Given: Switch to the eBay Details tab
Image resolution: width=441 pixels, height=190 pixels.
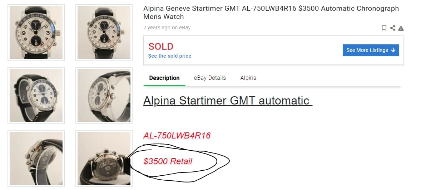Looking at the screenshot, I should pos(210,78).
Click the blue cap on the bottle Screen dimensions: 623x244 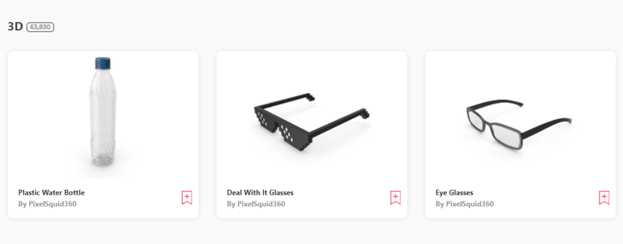102,63
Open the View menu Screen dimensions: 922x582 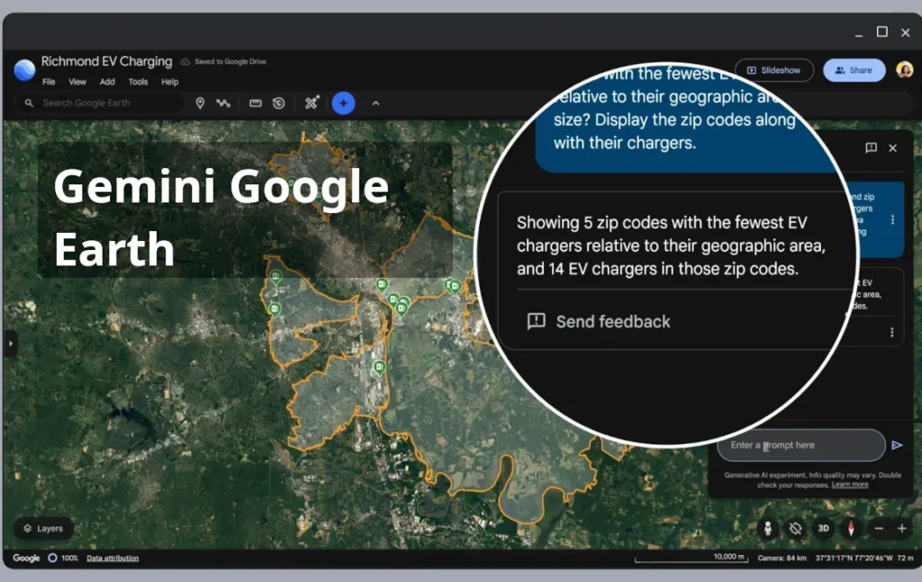77,81
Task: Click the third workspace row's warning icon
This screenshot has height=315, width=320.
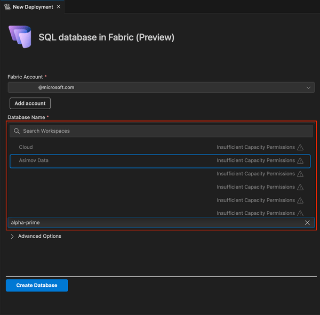Action: click(300, 174)
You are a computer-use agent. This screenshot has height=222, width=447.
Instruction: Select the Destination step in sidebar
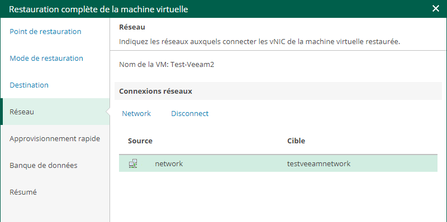click(29, 85)
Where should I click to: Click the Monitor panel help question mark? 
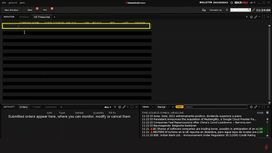tap(246, 17)
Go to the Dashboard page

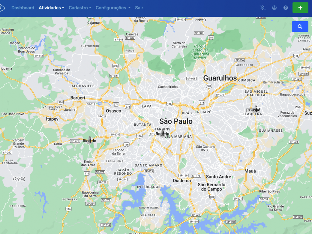(23, 8)
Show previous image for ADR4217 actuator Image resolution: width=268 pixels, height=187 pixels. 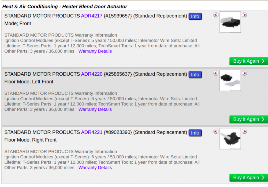(216, 15)
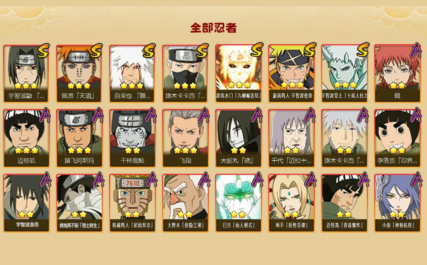Choose the 宇智波泉奈 ninja card
The width and height of the screenshot is (427, 265).
[27, 203]
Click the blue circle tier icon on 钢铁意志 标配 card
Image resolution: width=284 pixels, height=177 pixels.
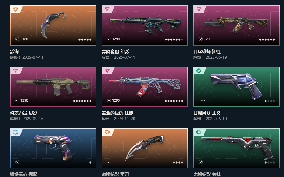click(x=16, y=132)
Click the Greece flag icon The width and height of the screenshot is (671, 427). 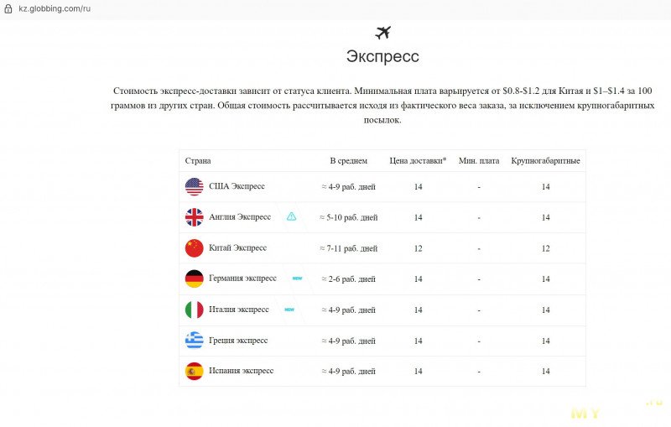(194, 341)
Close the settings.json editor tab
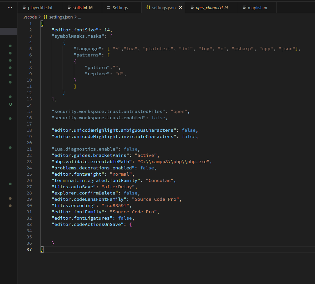The image size is (315, 284). [180, 8]
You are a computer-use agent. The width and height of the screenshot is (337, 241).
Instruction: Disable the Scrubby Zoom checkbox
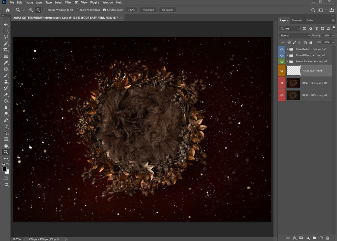coord(105,10)
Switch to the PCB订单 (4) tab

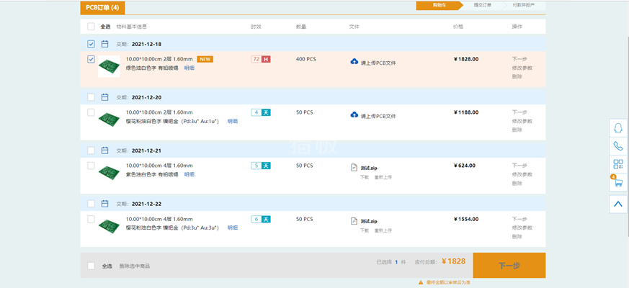click(103, 7)
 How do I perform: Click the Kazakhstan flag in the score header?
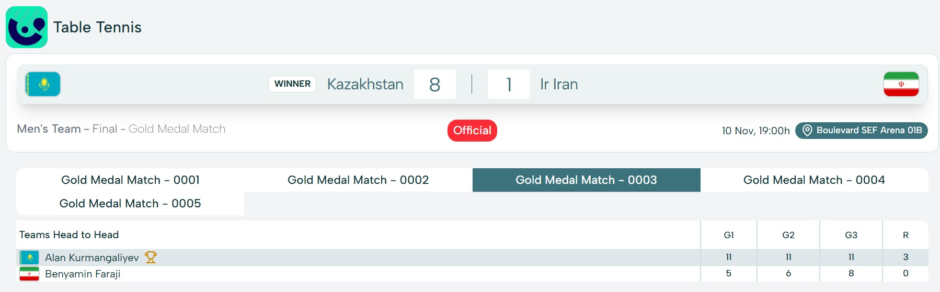coord(43,84)

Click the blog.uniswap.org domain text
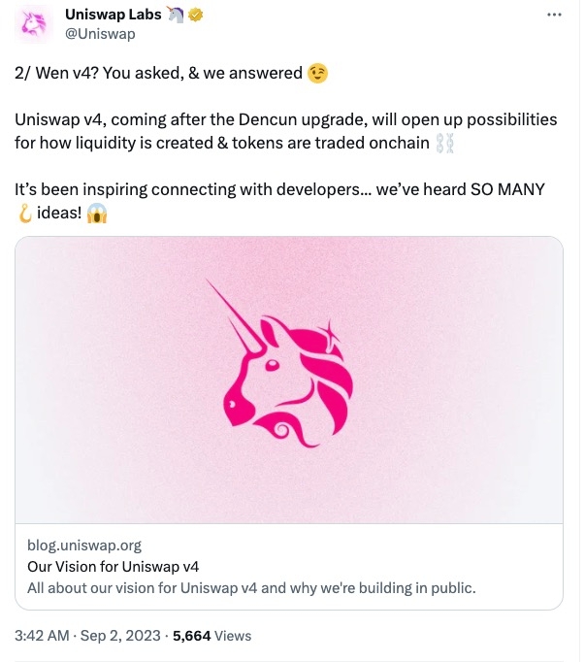click(x=84, y=545)
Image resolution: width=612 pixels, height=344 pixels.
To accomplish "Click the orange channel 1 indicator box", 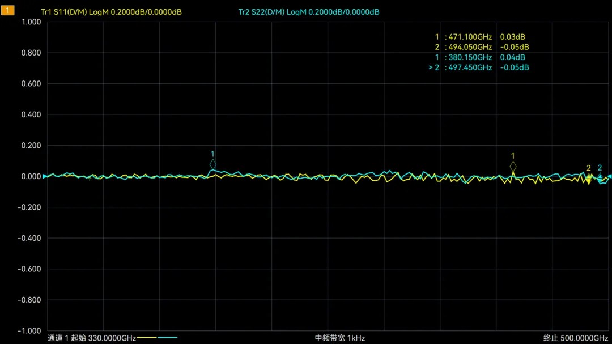I will point(7,11).
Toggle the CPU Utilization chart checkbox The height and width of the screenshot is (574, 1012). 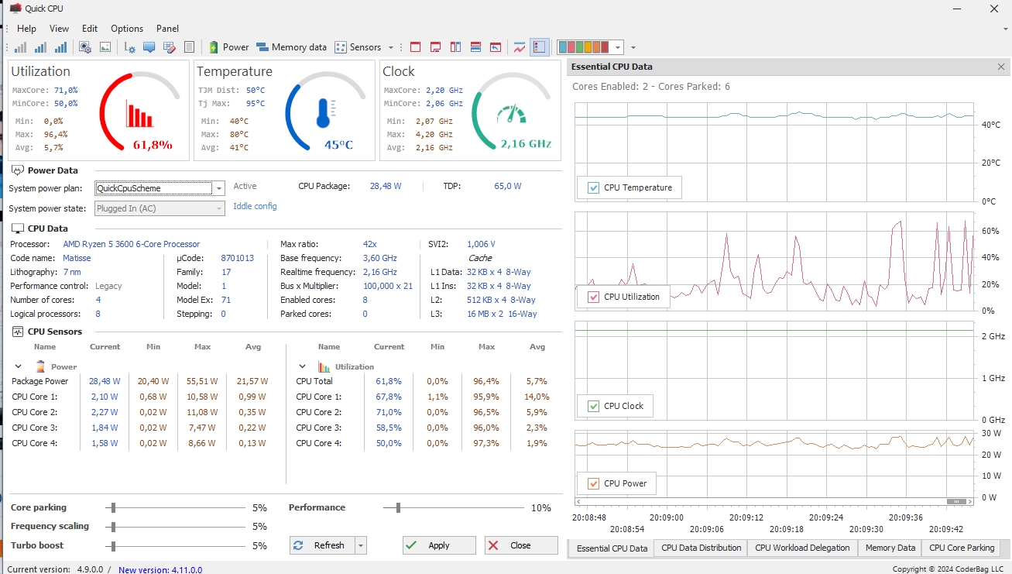pyautogui.click(x=594, y=297)
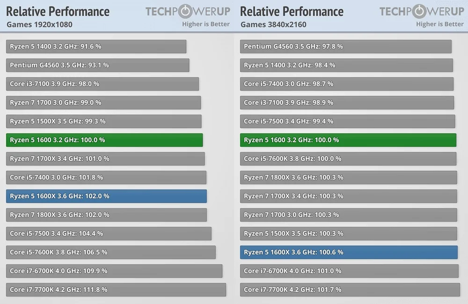Click the Core i7-7700K 111.8% bar
The height and width of the screenshot is (304, 468).
116,290
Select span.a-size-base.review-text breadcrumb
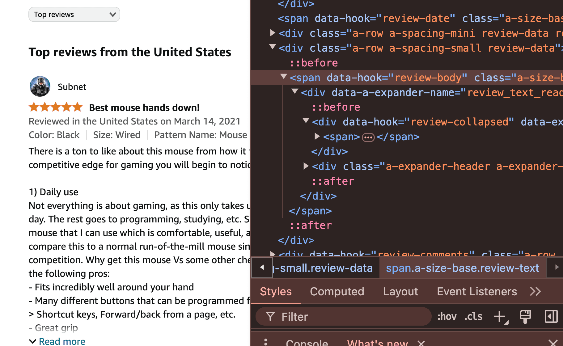The height and width of the screenshot is (346, 563). pos(462,268)
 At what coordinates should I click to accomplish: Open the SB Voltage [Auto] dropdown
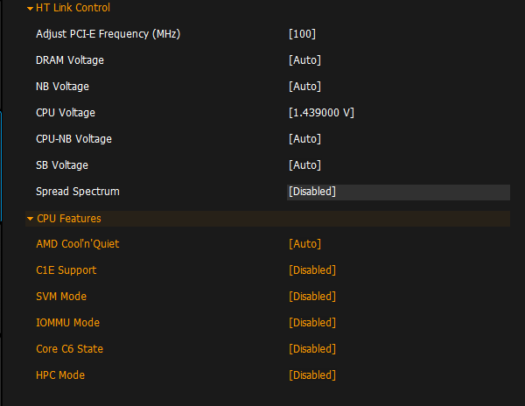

**What to work on:** Filter the entries down to the lines containing "agent". Copy each of those lines.

**Exercise response:**
You are a computer-use agent. This screenshot has height=222, width=447.
You are a computer-use agent. The width and height of the screenshot is (337, 241).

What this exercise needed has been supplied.